All models are welcome. I'll be there bright and early on Friday morning and be directing people where to park as they come in through the weekend so the models can try to stay together. I'm going to hopefully get a master list of registrants from Carlisle closer to the event so I know that there's going to be X number 4kq, X number Urq, X number A4's, etc. Then we can use that to allot spaces. Like I said, we'll make signs.
The link below will let you register on line if you have a credit card. It's $15 for the first car you bring. This $15 includes you, one guest, and your car for the entire weekend. What a deal, right?
You can also register to camp now for $15, and you can register for both in one transaction. When you click the registration and fill in the info, you "add to basket" and then continue shopping. Then add the camping. If you register one car and camp, your total will be $30.
You know the drill:
PLEASE EMAIL MORGAN ONCE YOU REGISTER: [email protected] AND POST A REPLY HERE LETTING ME KNOW!

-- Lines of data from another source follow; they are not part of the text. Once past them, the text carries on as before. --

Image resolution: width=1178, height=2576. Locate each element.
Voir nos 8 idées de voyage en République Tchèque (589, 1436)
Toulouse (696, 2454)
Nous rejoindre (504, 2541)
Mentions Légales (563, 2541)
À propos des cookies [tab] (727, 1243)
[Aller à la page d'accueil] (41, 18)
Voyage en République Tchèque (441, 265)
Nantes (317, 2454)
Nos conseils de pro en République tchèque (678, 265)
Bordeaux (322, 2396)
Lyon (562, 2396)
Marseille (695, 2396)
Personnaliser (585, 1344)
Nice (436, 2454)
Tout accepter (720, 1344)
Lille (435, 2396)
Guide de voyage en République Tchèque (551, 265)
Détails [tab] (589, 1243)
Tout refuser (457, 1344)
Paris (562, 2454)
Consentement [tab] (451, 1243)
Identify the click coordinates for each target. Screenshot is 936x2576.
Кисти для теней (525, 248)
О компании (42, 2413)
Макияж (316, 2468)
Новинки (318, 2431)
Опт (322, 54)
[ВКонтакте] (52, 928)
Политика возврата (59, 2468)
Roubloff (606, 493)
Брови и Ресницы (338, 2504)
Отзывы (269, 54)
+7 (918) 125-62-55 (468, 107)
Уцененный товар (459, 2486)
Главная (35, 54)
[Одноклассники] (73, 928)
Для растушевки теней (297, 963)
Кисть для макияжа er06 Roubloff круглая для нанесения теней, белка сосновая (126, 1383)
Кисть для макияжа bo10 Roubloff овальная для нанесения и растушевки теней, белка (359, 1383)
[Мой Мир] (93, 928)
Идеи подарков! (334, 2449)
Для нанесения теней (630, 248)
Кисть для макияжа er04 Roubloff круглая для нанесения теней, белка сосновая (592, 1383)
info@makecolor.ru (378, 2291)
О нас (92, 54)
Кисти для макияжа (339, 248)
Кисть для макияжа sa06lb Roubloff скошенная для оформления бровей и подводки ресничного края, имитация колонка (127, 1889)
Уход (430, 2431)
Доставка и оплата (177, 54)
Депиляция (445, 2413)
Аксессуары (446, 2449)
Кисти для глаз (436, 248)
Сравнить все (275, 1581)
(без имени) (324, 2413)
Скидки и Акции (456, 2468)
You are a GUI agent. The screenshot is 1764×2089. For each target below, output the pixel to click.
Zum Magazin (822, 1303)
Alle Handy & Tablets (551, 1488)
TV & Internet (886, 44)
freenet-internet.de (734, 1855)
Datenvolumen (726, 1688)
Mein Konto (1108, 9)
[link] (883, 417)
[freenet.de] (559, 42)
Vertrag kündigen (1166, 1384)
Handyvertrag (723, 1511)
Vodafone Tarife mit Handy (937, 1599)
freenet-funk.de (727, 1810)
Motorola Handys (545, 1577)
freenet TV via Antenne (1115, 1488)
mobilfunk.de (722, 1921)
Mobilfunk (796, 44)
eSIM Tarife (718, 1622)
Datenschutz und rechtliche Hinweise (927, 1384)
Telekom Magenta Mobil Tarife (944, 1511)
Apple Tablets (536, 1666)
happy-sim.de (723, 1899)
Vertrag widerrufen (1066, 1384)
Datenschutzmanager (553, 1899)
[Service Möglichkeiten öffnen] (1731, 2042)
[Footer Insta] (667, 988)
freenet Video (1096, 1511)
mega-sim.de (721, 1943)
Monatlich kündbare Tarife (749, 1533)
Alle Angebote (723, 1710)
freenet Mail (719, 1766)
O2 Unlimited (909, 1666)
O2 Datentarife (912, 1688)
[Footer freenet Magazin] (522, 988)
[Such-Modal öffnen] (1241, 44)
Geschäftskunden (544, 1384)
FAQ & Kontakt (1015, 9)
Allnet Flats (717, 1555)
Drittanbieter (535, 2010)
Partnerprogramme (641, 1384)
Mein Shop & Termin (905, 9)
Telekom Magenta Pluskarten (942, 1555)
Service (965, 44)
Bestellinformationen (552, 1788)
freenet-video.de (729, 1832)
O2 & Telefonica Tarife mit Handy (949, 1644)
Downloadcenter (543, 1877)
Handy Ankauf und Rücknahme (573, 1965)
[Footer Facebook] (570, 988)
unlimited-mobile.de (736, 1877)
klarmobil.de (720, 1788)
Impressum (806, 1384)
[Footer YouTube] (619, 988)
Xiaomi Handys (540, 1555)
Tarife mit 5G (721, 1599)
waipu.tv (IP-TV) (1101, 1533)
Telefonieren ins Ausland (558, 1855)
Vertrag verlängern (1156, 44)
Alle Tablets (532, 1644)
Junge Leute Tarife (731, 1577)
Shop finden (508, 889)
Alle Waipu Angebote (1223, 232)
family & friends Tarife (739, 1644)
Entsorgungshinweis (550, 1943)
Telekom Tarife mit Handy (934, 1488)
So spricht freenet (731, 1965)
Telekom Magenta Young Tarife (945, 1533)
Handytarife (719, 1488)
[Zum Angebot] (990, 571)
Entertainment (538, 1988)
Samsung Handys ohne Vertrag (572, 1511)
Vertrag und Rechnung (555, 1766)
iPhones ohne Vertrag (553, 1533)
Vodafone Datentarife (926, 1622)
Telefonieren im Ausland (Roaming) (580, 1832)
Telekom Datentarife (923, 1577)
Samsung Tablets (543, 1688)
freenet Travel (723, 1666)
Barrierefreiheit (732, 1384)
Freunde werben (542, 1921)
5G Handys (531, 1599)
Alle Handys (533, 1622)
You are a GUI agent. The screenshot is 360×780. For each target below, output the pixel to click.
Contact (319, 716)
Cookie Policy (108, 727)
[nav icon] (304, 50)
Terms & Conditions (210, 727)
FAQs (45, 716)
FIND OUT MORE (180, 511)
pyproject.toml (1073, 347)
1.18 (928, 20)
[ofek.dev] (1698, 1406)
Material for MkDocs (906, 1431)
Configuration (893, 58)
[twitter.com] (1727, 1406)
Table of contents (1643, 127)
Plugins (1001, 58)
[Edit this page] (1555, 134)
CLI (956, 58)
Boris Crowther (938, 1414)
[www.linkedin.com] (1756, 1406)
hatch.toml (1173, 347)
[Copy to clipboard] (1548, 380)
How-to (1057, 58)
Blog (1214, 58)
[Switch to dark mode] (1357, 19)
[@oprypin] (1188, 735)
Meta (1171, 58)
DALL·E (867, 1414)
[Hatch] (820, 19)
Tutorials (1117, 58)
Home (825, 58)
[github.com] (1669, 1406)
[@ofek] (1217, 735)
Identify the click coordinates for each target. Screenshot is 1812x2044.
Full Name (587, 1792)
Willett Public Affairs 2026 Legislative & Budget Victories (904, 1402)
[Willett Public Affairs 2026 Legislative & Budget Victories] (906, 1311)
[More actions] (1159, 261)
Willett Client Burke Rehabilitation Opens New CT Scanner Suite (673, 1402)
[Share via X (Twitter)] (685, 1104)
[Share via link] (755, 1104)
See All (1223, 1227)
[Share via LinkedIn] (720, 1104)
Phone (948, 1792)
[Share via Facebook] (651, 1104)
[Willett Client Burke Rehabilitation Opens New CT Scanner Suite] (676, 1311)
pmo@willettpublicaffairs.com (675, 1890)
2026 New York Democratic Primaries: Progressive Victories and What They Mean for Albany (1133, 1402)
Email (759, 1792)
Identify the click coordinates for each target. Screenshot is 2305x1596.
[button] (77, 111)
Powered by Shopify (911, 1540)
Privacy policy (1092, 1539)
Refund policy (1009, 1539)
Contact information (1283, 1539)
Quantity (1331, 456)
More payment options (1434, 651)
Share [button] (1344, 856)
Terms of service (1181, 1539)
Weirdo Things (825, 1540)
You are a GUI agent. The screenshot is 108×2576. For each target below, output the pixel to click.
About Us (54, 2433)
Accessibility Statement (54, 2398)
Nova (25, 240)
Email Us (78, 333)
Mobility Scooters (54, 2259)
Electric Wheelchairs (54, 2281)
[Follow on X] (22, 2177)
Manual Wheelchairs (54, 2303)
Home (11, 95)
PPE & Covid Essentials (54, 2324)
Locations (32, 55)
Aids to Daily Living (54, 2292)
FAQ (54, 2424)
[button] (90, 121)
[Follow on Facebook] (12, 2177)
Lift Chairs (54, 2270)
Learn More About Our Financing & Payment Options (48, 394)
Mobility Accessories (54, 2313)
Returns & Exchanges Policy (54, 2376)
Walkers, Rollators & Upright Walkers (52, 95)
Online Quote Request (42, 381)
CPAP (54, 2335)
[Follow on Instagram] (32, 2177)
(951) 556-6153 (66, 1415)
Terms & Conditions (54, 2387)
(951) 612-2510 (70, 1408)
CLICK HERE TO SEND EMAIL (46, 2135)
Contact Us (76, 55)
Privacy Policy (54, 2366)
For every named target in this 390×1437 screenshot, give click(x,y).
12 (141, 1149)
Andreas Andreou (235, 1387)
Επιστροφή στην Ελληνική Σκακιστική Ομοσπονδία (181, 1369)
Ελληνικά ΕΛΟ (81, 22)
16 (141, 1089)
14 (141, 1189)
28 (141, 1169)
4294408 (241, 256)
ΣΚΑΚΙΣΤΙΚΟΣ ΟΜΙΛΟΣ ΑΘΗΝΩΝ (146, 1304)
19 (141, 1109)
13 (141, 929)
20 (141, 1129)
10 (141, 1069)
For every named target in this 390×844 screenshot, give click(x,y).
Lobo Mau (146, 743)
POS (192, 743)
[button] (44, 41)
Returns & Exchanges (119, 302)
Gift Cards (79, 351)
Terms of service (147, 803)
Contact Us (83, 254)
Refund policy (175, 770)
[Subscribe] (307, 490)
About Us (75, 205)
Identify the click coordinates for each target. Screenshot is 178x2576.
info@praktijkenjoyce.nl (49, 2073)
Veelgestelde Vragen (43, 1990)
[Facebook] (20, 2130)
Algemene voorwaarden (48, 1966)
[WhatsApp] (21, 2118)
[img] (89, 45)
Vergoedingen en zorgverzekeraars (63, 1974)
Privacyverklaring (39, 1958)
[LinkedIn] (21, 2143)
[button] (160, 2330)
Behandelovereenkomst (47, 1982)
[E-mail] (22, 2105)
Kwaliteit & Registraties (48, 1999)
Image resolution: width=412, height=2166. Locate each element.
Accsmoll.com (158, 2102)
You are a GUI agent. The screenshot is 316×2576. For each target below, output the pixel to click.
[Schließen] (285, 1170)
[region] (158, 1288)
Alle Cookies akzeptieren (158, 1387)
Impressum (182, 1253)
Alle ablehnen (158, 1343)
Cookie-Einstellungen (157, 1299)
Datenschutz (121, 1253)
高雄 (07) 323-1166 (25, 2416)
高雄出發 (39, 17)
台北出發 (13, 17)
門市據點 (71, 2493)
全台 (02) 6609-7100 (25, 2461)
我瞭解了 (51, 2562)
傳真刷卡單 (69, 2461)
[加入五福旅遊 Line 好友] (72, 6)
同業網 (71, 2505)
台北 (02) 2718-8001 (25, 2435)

Then I know who is coming and we can divvy up the food, condiments, snacks, beer, drinks, etc. Questions...post 'em! We're gonna take at least 2nd place this year...I have a good feeling.
Registration here...Club name = The Audi Club


----------



## Quattro Krant (Sep 15, 2004)

*Re: Carlisle Import Nationals GTG! (DUandCC)*

I'm in, just registered. Man, you can't beat that, $15 for 2 people for both days and the car


----------



## StormChaser (Jan 3, 2000)

*Re: Carlisle Import Nationals GTG! (Quattro Krant)*

Yup...and that gets your car IN the show! It's a bargain at $15 for the who 3-days considering parking offsite is $5-8 per day. Did you e-mail [email protected] ? She needs to add you to the official list. You don't hang int he 4000/CGT forum on AW, so jsut tell her that you are from Fourtitude and were informed of the GTG by DUandCC... Thanks!


----------



## Quattro Krant (Sep 15, 2004)

*Re: Carlisle Import Nationals GTG! (DUandCC)*

I will do that. No, I don't go on AudiWorld as I DESPISE the format of that site with a passion


----------



## UR-Q (Jan 31, 2004)

*Re: Carlisle Import Nationals GTG! (Quattro Krant)*

Just signed up ! See you guys there







http://****************.com/smile/emthup.gif


----------



## StormChaser (Jan 3, 2000)

*Re: Carlisle Import Nationals GTG! (UR-Q)*

Did you e-mail [email protected] ? She needs to add you to the official list. You don't hang int he 4000/CGT forum on AW, so jsut tell her that you are from Fourtitude and were informed of the GTG by DUandCC... Thanks!


----------